Lively, entertaining reviews of, and essays on, old and newer films and everything relating to them, written by professional author William Schoell.

Thursday, November 5, 2015

DIAMONDS ARE FOREVER

DIAMONDS ARE FOREVER (1971). Director: Guy Hamilton.

"Making mud pies, double oh seven?" -- Blofeld.

Although it is generally considered that Roger Moore's Bond films -- with a couple of exceptions -- were the most absurd and cartoonish of the series, it was clear that Diamonds are Forever was already a step in that direction. George Lazenby wasn't interested in playing Bond again after On Her Majesty's Secret Service -- possibly a bad career choice -- so Sean Connery was again drafted to do duty as 007. Bond takes the place of a man involved in a stolen diamond pipeline, a scheme that takes him to Las Vegas where Ernst Stavos Blofeld (Charles Gray of The Devil Rides Out) has taken the place of a Howard Hughes-type, Willard White (Jimmy Dean), and where the master villain has yet another diabolical plan that Bond must demolish before the end. Connery is quite good as Bond, Jill St. John [The Lost World] makes an impression as jewel thief Tiffany Case (as does Lana Wood as "Plenty"), and Gray is excellent as the sinister, smirking Blofeld. In Ian Fleming's novel there are two homosexual hit men, but they are not the caricatures of the movie, with Bruce Glover as Wint being even more offensive than Putter Smith as Kidd. The sixties sensibility also includes the two female bodyguards Bambi (Lola Larsen) and Thumper (Trina Parks), who are like a condescending nod to women's lib, but who are dispatched by Bond fairly easily. Leonard Barr is fun as the deadpan comic "Shady Tree." Despite its many flaws, Diamonds Are Forever is very entertaining and colorful, with at least one excellent fight scene in an elevator, a nice bit in a crematorium, and an interesting interlude in a scientific laboratory and an underground desert pipeline, not to mention Bond scaling skyscrapers and the like.

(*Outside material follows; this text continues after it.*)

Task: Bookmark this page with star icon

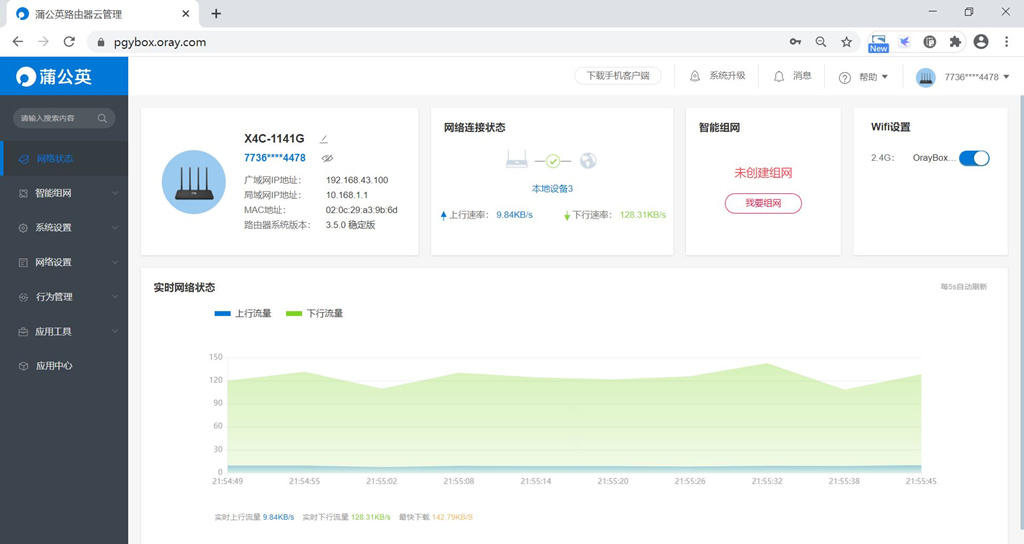Action: [x=846, y=42]
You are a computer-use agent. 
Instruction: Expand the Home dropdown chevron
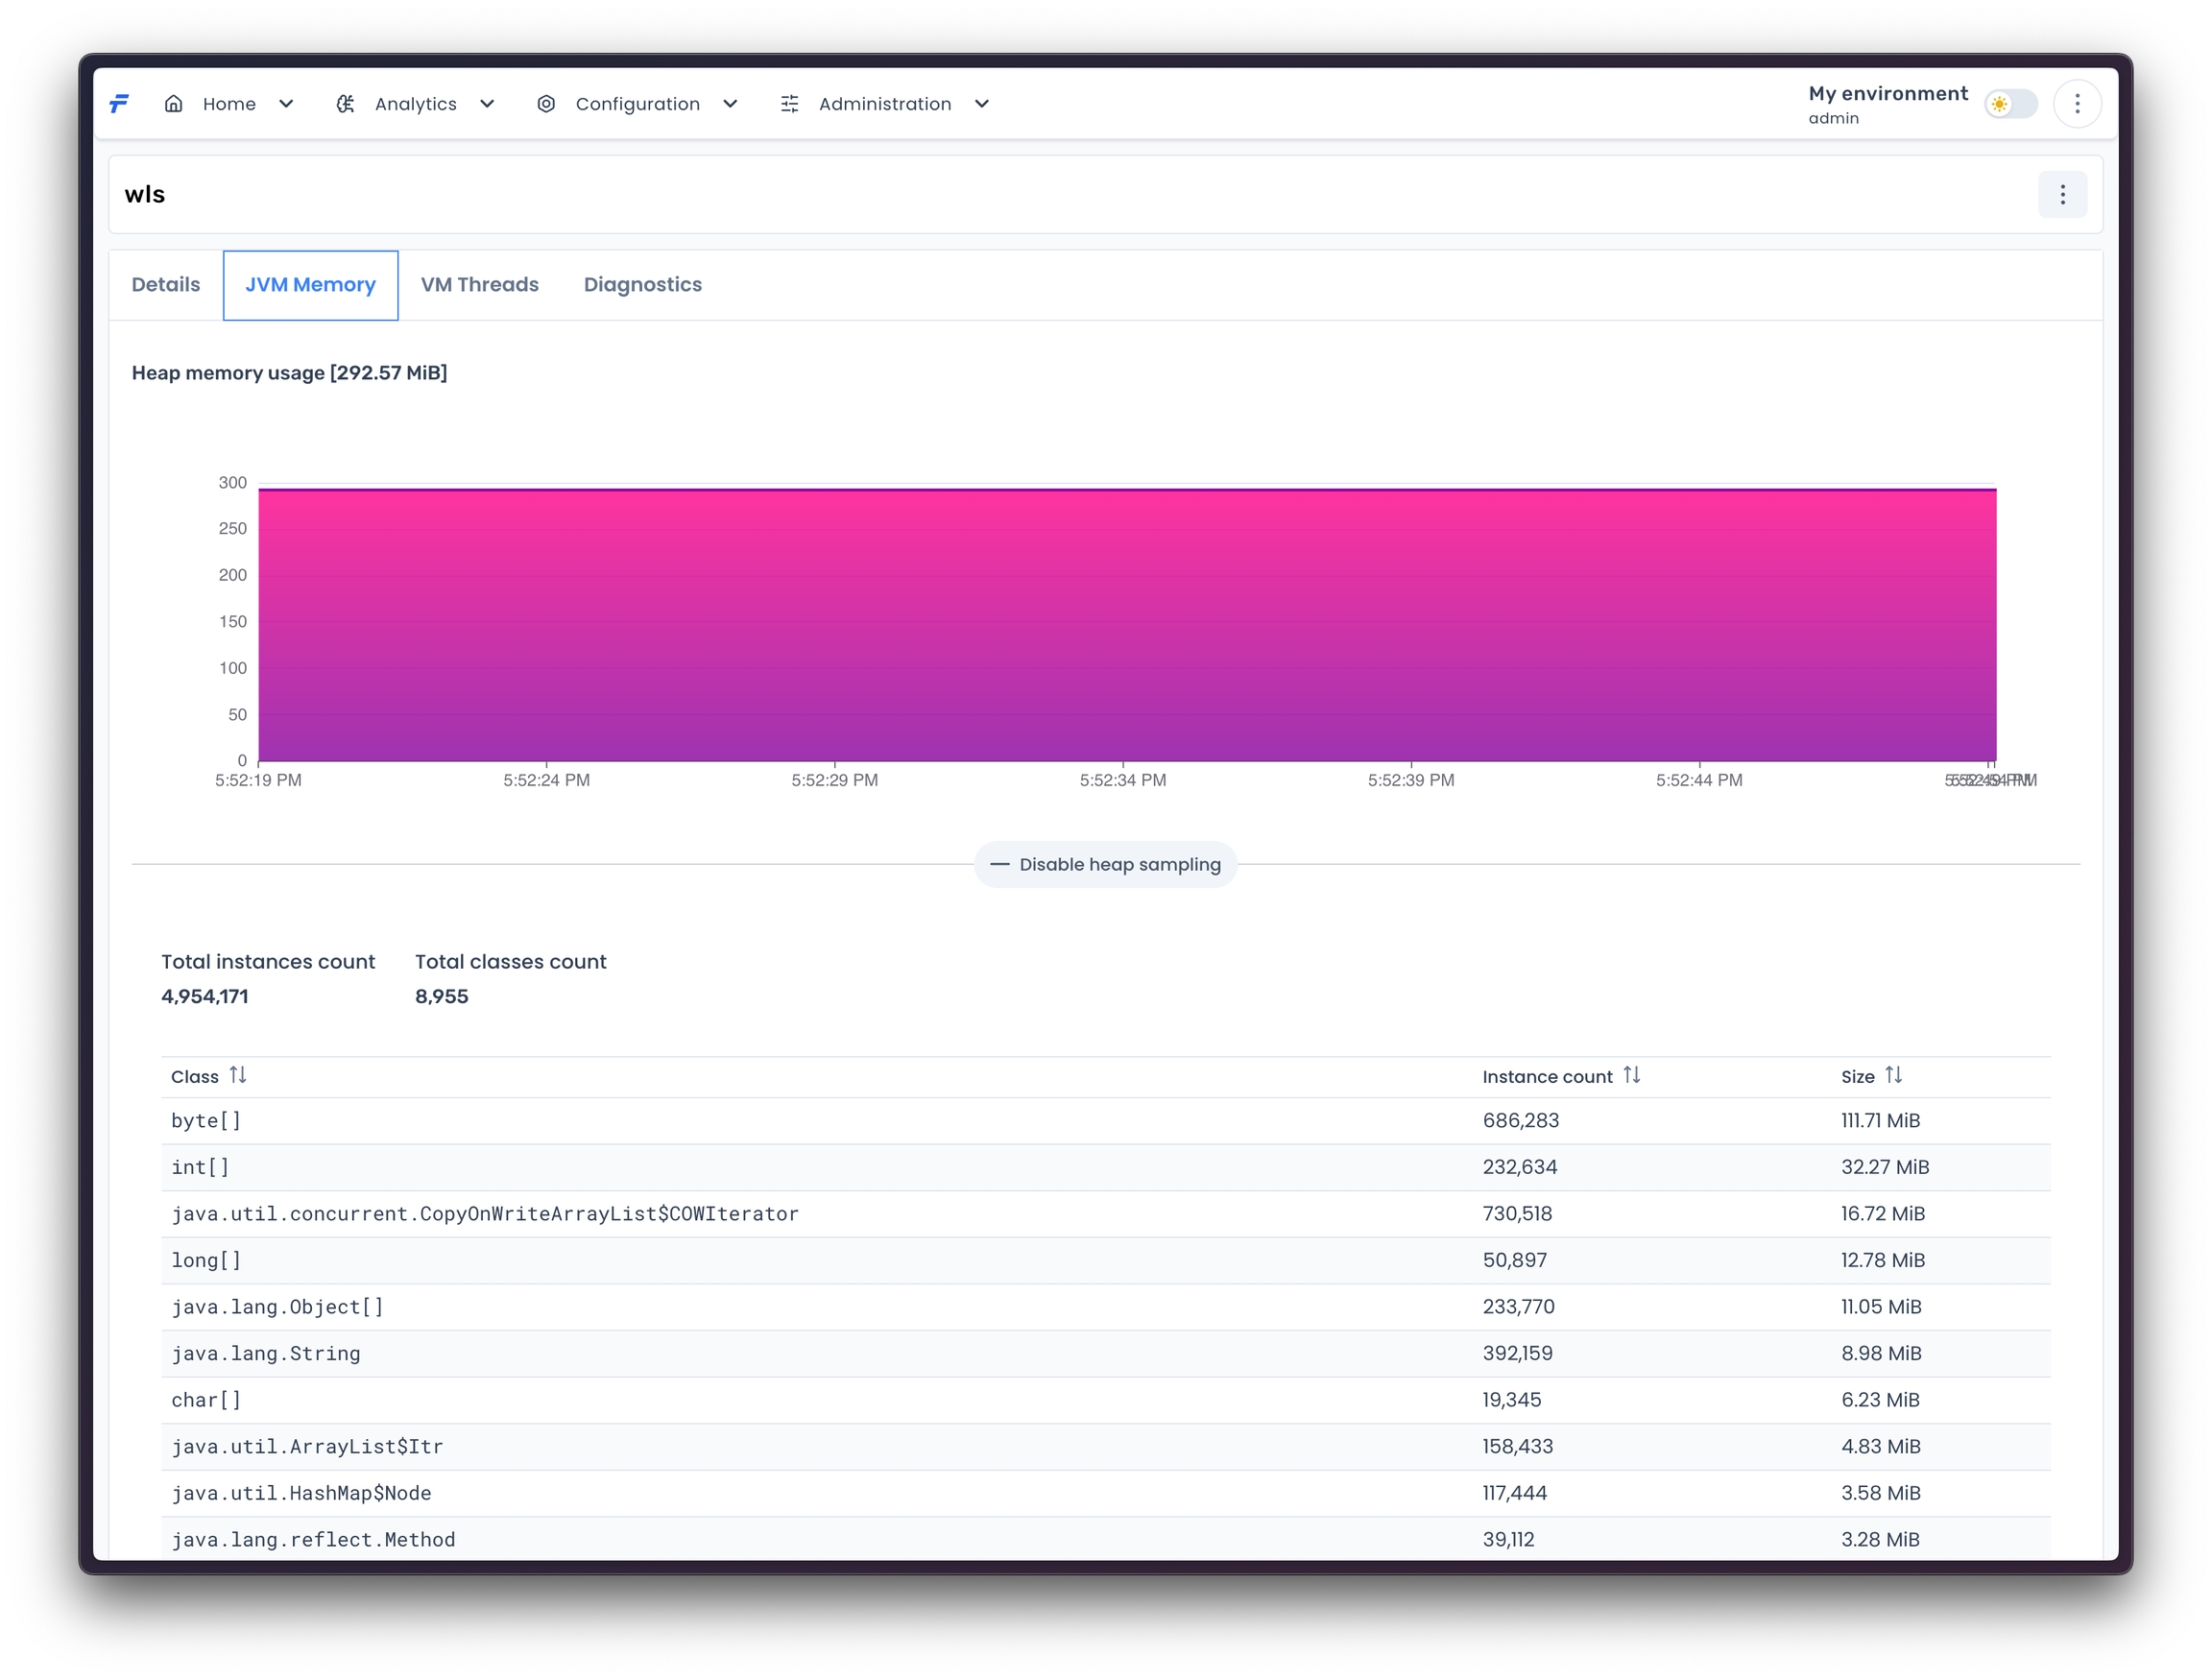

Verdict: Lots of mindless fun.***

2 comments:

angelman66 said...

Super-fun. Yes, you are right that the films got more cartoon-like into the 1970s, but maybe that's why I liked them so much...these were all released in my formative years!

William said...

Many people grew up with Roger Moore as Bond so for them he set the standard for many years. Ian Fleming purists hated the portrayal but I can keep the two concepts separate and find each enjoyable in its own way. There's no Bond I really dislike.